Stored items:
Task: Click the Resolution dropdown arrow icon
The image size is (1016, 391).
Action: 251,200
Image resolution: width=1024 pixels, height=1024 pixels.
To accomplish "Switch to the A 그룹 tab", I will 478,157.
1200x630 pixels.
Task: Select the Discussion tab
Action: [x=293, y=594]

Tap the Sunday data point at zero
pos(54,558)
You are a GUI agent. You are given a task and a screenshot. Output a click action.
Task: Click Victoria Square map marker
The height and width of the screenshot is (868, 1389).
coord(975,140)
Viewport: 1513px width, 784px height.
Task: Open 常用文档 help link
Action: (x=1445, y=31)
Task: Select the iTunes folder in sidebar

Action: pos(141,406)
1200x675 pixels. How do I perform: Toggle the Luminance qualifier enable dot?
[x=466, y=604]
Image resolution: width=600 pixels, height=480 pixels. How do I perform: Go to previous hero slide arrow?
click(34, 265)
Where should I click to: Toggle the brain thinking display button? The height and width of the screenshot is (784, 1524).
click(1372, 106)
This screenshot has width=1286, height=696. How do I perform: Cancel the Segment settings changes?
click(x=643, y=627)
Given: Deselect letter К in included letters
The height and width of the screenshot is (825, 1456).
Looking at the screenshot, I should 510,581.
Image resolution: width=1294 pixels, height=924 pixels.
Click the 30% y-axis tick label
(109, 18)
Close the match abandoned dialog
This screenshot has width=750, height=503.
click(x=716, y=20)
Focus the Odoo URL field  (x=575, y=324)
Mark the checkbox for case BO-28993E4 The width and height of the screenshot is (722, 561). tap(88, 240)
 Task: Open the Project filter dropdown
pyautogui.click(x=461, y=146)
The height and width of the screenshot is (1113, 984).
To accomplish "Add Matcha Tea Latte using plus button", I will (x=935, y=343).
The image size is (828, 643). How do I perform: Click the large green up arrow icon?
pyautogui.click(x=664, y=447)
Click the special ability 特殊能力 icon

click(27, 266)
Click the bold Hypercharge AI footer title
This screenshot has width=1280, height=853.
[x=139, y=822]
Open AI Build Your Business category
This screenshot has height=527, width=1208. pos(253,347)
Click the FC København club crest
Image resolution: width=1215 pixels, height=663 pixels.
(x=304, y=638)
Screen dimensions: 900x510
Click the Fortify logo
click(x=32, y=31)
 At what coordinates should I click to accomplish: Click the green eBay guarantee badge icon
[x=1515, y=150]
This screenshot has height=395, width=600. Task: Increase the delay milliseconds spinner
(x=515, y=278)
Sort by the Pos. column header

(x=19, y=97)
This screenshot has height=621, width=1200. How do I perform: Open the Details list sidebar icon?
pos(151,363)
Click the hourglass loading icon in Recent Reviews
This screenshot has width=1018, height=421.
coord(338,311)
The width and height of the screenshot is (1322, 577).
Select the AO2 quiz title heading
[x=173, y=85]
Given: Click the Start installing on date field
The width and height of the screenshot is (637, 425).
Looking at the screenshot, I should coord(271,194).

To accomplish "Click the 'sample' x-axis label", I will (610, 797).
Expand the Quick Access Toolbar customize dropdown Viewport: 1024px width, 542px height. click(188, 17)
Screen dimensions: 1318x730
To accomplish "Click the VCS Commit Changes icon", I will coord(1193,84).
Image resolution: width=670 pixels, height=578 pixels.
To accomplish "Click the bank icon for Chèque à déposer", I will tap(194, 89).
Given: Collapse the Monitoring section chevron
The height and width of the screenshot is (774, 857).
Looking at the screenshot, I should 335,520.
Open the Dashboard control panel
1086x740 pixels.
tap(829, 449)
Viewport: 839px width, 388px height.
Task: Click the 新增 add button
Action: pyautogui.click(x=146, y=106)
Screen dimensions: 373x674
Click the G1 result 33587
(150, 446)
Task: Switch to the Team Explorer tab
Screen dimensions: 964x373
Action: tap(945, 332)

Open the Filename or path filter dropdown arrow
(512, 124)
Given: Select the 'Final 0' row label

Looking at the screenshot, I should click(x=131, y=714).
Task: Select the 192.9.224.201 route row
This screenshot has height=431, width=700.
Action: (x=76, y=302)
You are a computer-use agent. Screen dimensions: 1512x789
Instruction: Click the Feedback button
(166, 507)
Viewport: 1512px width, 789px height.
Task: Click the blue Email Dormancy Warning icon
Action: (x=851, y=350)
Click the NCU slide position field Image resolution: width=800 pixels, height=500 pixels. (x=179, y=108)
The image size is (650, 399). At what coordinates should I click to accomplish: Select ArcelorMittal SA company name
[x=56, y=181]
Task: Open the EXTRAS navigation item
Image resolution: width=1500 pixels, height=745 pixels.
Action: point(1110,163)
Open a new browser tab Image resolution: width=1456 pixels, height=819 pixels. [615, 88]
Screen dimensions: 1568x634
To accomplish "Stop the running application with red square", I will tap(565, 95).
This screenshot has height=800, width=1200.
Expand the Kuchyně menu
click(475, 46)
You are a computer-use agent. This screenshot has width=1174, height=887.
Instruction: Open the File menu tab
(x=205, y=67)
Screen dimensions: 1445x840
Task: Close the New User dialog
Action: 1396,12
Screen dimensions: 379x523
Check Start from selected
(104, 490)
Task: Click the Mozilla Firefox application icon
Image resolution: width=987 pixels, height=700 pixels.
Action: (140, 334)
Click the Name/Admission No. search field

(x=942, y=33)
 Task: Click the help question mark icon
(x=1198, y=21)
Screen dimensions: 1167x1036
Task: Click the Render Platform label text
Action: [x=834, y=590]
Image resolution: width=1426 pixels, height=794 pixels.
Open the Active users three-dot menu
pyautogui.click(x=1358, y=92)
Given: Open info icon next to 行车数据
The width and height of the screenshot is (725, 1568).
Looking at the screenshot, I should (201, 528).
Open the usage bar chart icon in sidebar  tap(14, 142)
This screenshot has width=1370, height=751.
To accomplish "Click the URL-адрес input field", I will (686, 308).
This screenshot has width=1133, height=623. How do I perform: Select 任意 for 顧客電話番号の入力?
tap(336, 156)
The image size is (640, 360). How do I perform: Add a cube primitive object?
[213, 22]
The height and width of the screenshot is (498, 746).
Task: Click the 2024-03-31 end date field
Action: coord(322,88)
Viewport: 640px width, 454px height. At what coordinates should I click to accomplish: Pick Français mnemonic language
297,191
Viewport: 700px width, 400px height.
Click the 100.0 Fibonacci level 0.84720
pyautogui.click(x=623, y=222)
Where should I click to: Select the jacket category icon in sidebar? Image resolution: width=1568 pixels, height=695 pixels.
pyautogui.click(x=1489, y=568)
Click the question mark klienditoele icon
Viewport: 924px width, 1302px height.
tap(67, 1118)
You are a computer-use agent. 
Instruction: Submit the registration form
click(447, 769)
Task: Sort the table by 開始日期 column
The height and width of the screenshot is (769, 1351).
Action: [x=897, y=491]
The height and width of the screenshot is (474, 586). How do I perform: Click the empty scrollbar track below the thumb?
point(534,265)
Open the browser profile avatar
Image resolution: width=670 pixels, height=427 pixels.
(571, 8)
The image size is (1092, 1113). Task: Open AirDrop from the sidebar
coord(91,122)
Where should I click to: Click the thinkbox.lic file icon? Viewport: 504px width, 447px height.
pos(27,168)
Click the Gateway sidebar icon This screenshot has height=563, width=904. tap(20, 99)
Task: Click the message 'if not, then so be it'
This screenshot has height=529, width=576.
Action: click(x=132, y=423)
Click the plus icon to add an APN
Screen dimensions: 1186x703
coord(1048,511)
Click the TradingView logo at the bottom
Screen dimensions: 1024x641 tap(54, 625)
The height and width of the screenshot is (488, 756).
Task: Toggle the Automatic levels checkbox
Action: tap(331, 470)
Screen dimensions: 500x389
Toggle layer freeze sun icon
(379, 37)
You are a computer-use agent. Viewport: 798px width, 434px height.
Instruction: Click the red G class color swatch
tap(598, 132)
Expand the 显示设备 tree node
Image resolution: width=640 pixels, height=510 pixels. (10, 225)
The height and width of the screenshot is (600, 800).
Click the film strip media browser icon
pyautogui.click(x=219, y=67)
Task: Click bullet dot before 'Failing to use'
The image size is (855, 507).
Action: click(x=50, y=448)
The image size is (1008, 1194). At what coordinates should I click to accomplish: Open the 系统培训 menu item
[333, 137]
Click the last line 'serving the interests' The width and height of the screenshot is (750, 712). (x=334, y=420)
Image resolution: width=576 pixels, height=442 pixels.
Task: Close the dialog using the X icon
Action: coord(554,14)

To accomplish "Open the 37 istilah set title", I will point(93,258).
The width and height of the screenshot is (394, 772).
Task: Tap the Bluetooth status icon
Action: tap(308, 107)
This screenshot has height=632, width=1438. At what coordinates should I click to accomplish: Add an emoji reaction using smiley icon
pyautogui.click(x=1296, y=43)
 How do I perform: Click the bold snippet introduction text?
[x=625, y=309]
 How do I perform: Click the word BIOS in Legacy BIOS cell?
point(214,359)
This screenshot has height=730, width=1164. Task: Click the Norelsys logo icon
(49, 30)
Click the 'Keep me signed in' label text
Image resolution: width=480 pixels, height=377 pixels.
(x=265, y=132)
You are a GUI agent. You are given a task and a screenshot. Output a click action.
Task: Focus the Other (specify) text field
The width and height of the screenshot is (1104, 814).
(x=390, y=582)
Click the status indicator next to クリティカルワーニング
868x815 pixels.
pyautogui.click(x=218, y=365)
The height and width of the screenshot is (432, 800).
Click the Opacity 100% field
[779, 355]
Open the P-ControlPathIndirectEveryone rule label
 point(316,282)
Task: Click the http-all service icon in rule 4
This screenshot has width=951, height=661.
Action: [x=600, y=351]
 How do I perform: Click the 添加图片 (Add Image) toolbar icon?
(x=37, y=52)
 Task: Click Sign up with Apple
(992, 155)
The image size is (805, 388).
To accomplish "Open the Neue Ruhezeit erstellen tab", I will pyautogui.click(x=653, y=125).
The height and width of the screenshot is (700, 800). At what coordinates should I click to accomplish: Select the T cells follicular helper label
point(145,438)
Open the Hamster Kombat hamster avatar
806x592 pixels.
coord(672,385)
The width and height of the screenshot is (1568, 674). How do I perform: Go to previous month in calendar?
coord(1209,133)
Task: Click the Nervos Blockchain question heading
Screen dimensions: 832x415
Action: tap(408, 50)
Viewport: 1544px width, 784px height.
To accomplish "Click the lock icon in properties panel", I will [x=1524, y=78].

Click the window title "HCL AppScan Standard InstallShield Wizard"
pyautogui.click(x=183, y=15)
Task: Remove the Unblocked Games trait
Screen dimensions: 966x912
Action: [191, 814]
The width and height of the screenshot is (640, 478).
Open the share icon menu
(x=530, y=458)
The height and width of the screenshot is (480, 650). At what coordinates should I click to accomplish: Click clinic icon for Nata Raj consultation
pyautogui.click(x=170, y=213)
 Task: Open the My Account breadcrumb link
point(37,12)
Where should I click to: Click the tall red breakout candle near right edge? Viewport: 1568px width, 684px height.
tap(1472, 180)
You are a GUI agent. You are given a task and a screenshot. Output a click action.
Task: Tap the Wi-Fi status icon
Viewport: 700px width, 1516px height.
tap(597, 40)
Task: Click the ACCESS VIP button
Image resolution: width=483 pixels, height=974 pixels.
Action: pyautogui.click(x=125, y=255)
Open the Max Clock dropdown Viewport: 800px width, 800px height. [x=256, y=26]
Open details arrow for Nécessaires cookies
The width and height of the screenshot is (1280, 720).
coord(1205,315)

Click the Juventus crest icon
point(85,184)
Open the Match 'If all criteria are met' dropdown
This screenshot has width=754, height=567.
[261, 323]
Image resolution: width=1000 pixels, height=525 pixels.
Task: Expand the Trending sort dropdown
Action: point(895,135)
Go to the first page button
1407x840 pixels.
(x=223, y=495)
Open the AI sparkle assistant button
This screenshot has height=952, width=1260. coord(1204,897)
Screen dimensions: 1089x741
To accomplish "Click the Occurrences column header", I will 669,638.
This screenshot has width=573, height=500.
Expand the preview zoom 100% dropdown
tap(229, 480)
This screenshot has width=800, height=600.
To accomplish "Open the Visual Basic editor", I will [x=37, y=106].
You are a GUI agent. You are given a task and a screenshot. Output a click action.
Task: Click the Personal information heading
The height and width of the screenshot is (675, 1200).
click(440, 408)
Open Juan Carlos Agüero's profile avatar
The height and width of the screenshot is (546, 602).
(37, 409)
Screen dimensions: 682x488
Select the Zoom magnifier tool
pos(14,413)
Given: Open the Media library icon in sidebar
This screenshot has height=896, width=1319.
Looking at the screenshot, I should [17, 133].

→ Task description
Retype exactly the lines from the first line of the records above through the line containing "Mark the checkbox", both included, and nothing else.

→ Output of the task
Task: Click the Resolution dropdown arrow icon
The image size is (1016, 391).
Action: 251,200
Image resolution: width=1024 pixels, height=1024 pixels.
To accomplish "Switch to the A 그룹 tab", I will 478,157.
1200x630 pixels.
Task: Select the Discussion tab
Action: [x=293, y=594]

Tap the Sunday data point at zero
pos(54,558)
You are a GUI agent. You are given a task and a screenshot. Output a click action.
Task: Click Victoria Square map marker
The height and width of the screenshot is (868, 1389).
coord(975,140)
Viewport: 1513px width, 784px height.
Task: Open 常用文档 help link
Action: (x=1445, y=31)
Task: Select the iTunes folder in sidebar

Action: pos(141,406)
1200x675 pixels. How do I perform: Toggle the Luminance qualifier enable dot?
[x=466, y=604]
Image resolution: width=600 pixels, height=480 pixels. How do I perform: Go to previous hero slide arrow?
click(34, 265)
Where should I click to: Toggle the brain thinking display button? The height and width of the screenshot is (784, 1524).
click(1372, 106)
This screenshot has width=1286, height=696. How do I perform: Cancel the Segment settings changes?
click(x=643, y=627)
Given: Deselect letter К in included letters
The height and width of the screenshot is (825, 1456).
Looking at the screenshot, I should 510,581.
Image resolution: width=1294 pixels, height=924 pixels.
Click the 30% y-axis tick label
(109, 18)
Close the match abandoned dialog
This screenshot has width=750, height=503.
click(x=716, y=20)
Focus the Odoo URL field  (x=575, y=324)
Mark the checkbox for case BO-28993E4 The width and height of the screenshot is (722, 561). tap(88, 240)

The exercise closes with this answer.